Las mujeres con incontinencia de esfuerzo pueden experimentar una pérdida cuando tosen, se ríen, hacen ejercicio físico, levantan peso o realizan otro tipo de actividades que requieren esfuerzo físico. El parto y algunas cirugías pueden debilitar los músculos del suelo de la pelvis (los que están debajo de la vejiga) permitiendo el paso de la orina cuando el abdomen está realizando algún esfuerzo. Este tipo de incontinencia es común en mujeres más jóvenes. La incontinencia de esfuerzo se debe generalmente a una debilidad en el mecanismo de esfínter. Los músculos del suelo de la pelvis y el músculo del esfínter son incapaces de mantener cerrado el conducto de salida de la vejiga (uretra) durante actividades que demandan esfuerzo muscular que aumenta la presión dentro del abdomen.

INCONTINENCIA DE URGENCIA.
Las mujeres con incontinencia de urgencia pueden perder grandes cantidades de orina. Tienen la sensación de no poder alcanzar el baño a tiempo. La incontinencia de urgencia es generalmente causada por una ‘vejiga hiperactiva’, que se contrae antes de que le des permiso.
Muchas mujeres padecen de incontinencia de urgencia debido a infecciones que irritan la vejiga o el conducto de salida de la vejiga (uretra), o causan espasmos musculares que fuerzan la salida de la orina de la vejiga. La constipación también puede causar incontinencia de urgencia debido a la pérdida de control muscular. Un golpe, una lesión en la columna vertebral, una demencia u otras enfermedades que afectan el sistema nervioso como el Parkinson y la esclerosis múltiple también pueden causar incontinencia de urgencia.

INCONTINENCIA MIXTA.
No es inusual manifestar síntomas de incontinencia de esfuerzo y de urgencia al mismo tiempo. Las causas de ambas formas de incontinencia pueden o no estar relacionadas entre sí, y deben ser evaluadas por separado.

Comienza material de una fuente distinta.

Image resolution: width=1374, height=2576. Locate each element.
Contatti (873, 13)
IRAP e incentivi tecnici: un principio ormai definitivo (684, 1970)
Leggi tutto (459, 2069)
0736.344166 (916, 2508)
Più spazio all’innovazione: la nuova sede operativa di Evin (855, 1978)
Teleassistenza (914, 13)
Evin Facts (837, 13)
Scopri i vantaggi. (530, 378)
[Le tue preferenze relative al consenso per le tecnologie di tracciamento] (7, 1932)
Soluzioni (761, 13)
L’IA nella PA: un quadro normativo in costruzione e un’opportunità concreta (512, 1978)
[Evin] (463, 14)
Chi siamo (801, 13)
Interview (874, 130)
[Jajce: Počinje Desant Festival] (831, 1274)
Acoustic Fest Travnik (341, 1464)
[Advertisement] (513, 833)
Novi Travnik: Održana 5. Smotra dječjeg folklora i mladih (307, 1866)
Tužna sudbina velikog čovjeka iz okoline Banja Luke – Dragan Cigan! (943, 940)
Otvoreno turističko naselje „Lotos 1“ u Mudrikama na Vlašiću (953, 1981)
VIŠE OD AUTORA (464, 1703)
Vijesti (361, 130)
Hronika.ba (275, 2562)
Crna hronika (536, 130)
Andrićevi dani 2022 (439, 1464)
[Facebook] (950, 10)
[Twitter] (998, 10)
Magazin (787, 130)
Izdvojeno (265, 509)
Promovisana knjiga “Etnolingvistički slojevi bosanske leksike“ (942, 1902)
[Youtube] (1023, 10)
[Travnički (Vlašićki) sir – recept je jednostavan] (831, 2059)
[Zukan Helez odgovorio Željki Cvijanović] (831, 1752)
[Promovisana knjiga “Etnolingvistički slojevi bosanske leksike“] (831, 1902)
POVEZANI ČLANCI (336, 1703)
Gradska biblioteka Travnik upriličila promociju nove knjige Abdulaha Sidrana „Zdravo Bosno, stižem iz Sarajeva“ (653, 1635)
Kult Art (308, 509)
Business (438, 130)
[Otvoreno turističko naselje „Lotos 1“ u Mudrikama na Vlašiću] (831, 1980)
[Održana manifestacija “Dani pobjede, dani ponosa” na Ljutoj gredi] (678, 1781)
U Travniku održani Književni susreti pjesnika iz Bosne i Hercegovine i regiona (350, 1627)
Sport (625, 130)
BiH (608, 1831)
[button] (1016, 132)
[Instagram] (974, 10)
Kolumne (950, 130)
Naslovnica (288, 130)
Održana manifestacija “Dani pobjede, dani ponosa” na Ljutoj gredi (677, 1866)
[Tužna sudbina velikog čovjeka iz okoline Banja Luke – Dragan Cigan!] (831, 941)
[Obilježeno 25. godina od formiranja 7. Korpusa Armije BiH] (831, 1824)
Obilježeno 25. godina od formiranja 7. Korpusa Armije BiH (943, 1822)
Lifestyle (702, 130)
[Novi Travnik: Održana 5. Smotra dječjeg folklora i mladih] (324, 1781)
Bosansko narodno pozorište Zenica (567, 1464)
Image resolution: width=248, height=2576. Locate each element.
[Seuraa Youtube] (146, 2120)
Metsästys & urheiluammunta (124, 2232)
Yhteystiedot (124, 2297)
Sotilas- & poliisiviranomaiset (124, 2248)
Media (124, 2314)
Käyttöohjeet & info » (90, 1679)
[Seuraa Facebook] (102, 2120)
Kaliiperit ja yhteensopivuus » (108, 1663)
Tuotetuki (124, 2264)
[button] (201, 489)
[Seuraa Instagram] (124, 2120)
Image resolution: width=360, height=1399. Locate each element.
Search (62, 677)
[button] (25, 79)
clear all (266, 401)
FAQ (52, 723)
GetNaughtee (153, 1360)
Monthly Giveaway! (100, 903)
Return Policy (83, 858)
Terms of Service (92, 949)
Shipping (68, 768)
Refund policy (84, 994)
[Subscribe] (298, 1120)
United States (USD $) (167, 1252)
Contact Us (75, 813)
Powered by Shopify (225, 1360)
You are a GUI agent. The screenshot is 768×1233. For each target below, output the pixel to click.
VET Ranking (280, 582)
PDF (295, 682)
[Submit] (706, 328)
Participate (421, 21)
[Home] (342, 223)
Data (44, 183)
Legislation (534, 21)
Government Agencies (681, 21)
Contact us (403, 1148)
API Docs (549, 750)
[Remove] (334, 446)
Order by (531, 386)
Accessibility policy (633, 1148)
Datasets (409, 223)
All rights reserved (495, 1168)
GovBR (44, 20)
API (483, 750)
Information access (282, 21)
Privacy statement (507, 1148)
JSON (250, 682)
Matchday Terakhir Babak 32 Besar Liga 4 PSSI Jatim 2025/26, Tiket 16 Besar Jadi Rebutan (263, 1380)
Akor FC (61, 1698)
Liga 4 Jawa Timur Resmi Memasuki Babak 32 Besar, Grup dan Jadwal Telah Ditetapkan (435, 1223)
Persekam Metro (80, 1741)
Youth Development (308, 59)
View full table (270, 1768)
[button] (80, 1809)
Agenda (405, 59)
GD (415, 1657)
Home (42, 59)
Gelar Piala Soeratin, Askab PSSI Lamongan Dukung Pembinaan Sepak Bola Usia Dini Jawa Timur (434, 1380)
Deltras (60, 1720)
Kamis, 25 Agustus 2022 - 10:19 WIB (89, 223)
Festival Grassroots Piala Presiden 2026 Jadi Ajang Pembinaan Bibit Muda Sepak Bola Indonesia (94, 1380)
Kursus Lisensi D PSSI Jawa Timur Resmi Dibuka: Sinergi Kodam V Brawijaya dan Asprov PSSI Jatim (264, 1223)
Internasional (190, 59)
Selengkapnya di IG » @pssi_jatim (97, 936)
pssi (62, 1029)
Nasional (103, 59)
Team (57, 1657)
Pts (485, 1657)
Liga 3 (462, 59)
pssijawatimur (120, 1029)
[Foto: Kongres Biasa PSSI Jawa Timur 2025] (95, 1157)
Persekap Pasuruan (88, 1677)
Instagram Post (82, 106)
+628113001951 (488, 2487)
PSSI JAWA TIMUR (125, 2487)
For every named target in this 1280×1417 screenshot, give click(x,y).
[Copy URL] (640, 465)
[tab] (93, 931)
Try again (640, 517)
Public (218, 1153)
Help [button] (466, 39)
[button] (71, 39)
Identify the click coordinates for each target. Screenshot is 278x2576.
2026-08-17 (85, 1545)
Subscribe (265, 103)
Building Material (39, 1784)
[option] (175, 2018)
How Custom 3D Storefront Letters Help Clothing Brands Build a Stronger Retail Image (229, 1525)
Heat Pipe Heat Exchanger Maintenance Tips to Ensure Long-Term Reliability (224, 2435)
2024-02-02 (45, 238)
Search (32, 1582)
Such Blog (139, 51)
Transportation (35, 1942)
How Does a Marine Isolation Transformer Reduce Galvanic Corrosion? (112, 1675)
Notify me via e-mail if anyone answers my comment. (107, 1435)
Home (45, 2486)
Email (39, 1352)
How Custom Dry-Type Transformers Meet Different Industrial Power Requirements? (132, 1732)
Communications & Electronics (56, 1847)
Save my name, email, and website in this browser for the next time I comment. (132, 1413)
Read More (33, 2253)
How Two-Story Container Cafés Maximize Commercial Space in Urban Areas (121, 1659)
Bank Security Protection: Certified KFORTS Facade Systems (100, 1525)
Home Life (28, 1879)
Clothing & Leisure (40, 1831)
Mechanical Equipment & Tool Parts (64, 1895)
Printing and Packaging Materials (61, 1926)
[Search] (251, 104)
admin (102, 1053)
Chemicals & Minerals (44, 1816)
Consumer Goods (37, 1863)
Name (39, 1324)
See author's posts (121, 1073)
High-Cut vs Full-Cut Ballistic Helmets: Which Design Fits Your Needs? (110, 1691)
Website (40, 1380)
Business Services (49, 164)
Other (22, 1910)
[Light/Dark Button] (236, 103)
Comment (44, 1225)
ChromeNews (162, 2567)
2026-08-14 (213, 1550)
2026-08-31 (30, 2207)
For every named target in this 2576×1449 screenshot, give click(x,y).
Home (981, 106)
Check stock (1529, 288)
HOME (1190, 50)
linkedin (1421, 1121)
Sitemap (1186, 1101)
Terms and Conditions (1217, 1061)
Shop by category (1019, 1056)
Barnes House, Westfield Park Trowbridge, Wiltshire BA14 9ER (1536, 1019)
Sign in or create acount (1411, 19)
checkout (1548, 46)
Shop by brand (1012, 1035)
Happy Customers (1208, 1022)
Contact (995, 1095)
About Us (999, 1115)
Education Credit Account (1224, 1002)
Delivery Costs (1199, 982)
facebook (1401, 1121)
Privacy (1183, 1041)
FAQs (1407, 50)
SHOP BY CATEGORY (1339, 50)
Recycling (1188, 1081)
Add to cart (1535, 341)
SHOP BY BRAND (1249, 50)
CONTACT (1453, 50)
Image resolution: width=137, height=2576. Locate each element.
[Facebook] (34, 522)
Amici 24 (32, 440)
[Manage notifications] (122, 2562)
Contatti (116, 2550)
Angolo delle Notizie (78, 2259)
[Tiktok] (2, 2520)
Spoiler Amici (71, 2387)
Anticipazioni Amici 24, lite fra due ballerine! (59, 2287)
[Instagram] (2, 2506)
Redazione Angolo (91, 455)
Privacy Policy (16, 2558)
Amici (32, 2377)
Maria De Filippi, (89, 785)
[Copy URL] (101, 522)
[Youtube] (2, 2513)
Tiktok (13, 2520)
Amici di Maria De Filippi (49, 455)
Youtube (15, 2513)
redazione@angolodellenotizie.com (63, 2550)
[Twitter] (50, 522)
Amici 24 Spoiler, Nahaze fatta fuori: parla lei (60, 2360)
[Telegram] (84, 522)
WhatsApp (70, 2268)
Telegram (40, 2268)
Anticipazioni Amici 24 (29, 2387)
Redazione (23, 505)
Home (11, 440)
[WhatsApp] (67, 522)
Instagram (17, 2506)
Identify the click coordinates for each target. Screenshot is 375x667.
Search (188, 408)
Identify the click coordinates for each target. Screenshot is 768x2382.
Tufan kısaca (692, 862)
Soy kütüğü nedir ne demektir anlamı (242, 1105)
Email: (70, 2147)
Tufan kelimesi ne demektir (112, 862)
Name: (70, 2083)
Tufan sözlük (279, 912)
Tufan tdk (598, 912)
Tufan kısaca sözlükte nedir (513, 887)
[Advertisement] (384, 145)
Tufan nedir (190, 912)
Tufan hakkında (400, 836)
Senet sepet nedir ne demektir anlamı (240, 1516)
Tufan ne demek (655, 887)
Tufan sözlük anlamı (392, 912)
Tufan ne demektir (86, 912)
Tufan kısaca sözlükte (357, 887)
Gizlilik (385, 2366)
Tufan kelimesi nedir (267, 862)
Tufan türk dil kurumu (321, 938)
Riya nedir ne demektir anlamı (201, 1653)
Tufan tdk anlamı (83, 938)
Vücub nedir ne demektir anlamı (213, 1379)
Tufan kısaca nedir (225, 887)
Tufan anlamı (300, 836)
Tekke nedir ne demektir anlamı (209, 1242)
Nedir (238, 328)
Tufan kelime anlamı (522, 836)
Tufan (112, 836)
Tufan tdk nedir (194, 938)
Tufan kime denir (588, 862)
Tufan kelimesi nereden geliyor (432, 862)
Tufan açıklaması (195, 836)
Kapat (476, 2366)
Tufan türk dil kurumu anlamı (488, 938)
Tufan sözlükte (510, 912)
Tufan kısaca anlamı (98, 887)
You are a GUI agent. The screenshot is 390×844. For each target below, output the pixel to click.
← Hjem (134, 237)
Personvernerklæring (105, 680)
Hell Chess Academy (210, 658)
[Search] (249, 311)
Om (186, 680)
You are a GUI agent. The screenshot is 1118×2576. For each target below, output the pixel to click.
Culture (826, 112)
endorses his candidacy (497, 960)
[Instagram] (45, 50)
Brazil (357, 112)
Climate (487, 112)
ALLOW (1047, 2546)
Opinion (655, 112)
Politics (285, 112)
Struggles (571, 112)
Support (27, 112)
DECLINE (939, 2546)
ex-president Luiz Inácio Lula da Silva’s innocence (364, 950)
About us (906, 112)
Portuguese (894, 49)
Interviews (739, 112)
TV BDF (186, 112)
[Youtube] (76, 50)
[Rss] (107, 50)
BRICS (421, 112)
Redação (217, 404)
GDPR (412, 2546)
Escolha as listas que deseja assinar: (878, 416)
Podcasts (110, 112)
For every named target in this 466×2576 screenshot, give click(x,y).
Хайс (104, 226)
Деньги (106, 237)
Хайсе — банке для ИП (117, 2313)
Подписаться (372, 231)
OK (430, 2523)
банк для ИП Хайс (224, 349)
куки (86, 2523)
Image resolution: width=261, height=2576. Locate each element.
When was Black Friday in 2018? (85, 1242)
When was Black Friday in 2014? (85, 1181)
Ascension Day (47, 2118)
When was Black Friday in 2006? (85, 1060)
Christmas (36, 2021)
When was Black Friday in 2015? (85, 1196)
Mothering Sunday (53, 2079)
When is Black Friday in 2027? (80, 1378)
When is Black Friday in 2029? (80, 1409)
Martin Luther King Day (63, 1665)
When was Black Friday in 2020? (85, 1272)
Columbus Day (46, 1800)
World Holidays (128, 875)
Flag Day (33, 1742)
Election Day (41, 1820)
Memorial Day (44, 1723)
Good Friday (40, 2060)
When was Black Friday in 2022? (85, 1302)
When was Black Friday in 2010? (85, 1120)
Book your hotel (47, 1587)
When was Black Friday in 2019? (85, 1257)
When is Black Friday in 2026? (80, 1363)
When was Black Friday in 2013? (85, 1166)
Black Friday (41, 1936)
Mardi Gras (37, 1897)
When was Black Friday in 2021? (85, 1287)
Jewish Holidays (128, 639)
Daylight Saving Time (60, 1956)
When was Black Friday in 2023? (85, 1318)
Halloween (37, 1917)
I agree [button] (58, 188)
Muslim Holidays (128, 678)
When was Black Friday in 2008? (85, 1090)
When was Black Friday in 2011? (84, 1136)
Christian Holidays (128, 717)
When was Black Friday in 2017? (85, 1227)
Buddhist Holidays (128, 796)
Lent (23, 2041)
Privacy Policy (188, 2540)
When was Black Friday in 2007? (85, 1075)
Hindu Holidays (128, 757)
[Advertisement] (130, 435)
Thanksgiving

INCONTINENCIA POR REBOSAMIENTO.
Algunas mujeres no perciben la sensación de necesidad de orinar, o tienen un bloqueo en la uretra (el conducto que une la vejiga con el exterior del cuerpo). En ambos casos, la vejiga nunca se vacía completamente, y cuando se desborda, el exceso de orina es forzado hacia el exterior. Desórdenes en el sistema nervioso y lesiones en la columna vertebral son causas frecuentes de la incontinencia por rebosamiento.

INCONTINENCIA VINCULADA A LA MEDICACIÓN.

Algunos medicamentos pueden causar la falta de control de la vejiga relajando músculos o bloqueando señales que la vejiga llena le envía al cerebro. En este caso, su médico puede cambiarle la prescripción para eliminar los efectos colaterales y secundarios. Usar los productos absorbentes de Plenitud* puede ayudar a minimizar el problema hasta que deje la medicación.